A recent article titled "Prediction of Misfolded Proteins Spreading in Alzheimer’s Disease using Machine Learning and Spreading Models". The authors introduce a pioneering approach to predict the spread of two crucial misfolded proteins (e.g. Amyloid-β and tau) which are central to the development of the disease. Alzheimer's disease is an immense challenge that has a pervasive impact on our aging society. The study delves into the prediction of misfolded proteins' concentrations, specifically Amyloid-β, two years after an initial baseline and its potential real-world applications in the field of healthcare. In this article, first, I review briefly what is the clinical relevance, and then I go into more detail about the data science and machine learning involved.


Traditionally, research on the spreading of misfolded proteins in Alzheimer's disease has relied on simulations with numerous empirically estimated parameters. The article, authored by a team of innovative researchers, provides an alternative perspective by employing two cutting-edge machine learning techniques. These novel approaches are then compared with well-established simulation models, shedding light on a more efficient way to predict the concentrations of Amyloid-β in patients with Alzheimer's disease.


Substantially, they used autoregressive models and graph convolutional networks. As the idea is to model proteins spreading through the brain graph, graph convolutional neural networks were the ideal choice. Both methods aim to predict the concentrations of Amyloid-β two years after an initial baseline, offering invaluable insights into the disease's progression. The project has been led by Prof. Alessandro Crimi from Sano, center for Computational Medicine.


The researchers put the source code and an app based on Streamlit online.

The article is accessible at the URL: https://academic.oup.com/cercor/advance-article/doi/10.1093/cercor/bhad380/7311320

The source code is here: https://github.com/SanoScience/MP-spreading-prediction/


How does this thing work?

The first (most effective) method is based on autoregressor models.


Autoregressive models are a class of time series models that use previous time steps' values to predict the value at the current time step. These models are commonly denoted as AR(p), where "p" represents the number of previous time steps used for prediction. Autoregressive models assume that the current value of a time series is a linear combination of its past values.

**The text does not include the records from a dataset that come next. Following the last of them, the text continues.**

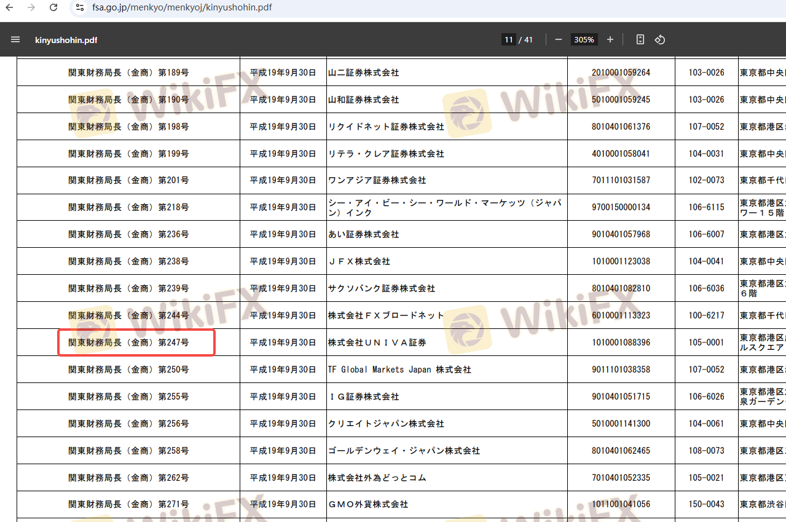
Task: Zoom in with the plus button
Action: pos(610,40)
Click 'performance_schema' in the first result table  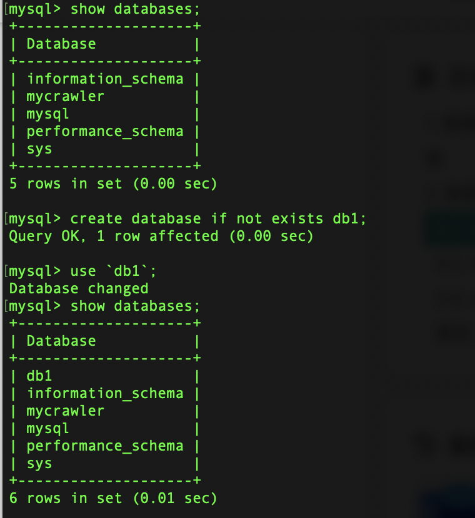(105, 131)
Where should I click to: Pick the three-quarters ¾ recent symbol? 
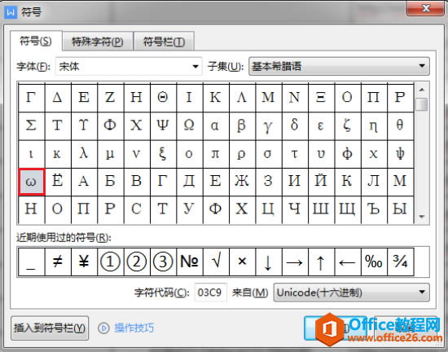coord(400,262)
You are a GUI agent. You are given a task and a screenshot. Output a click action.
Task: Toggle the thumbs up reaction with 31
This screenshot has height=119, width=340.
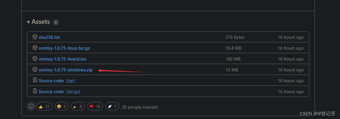click(44, 106)

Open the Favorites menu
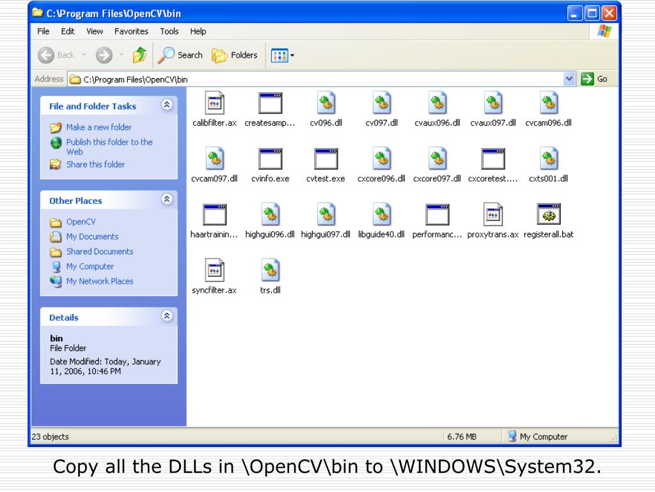(131, 31)
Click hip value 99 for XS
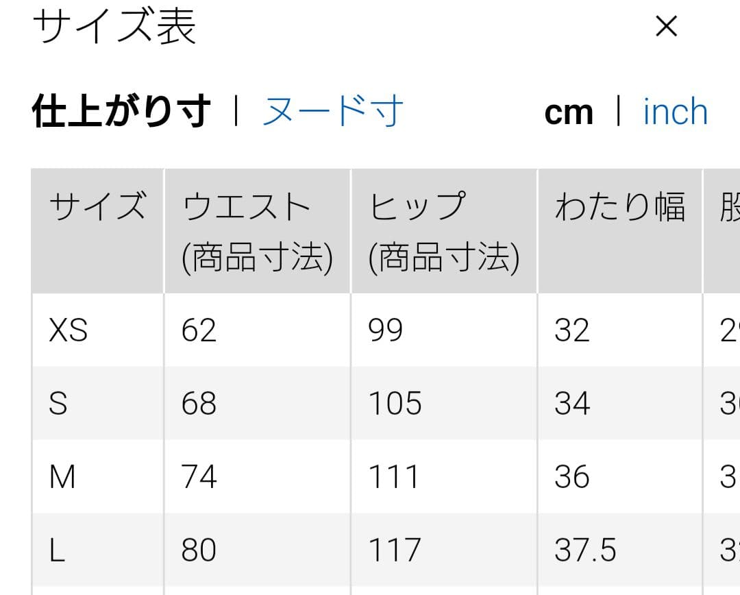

There is a basic Python code example of how autoregressive models work using the statsmodels library. Look at this example:


import numpy as np
import statsmodels.api as sm
import matplotlib.pyplot as plt

Generate synthetic time series data

np.random.seed(0)
n = 100
time = np.arange(n)
data = 0.5 * time + np.random.normal(0, 1, n)

Plot the time series

plt.plot(time, data)
plt.xlabel("Time")
plt.ylabel("Value")
plt.title("Synthetic Time Series")
plt.show()

Fit an AR(2) model

p = 2  # Order of the autoregressive model
model = sm.tsa.AR(data)
result = model.fit(p)

Print model summary

print(result.summary())

Generate predictions

predictions = result.predict(start=p, end=n-1)

Plot the original data and the predictions

plt.plot(time, data, label="Original Data")
plt.plot(time[p:], predictions, label="AR(2) Predictions")
plt.xlabel("Time")
plt.ylabel("Value")
plt.legend()
plt.title("AR(2) Model Predictions")
plt.show()



This code is, however, meant for pairwise prediction. The authors of the paper capitalize on a more advanced approach relating all brain parts, where they find optimal values through a gradient descent similar to the training of neural networks.


The other approach they propose is using graph convolutional networks reinforced by the brain networks. More specifically, they use Spektral.


Spektral is a Python library designed for working with graph neural networks (GNNs) and handling graph-structured data. It provides a high-level interface to create, train, and evaluate GNN models for various tasks, including node classification, graph classification, and link prediction.


The main achievement of this work is that the approach outperformed previous approaches based on simulation to predict misfolded protein prediction.


There is hope that these predictions can be used to create more personalized treatments, ultimately helping Alzheimer’s disease patients.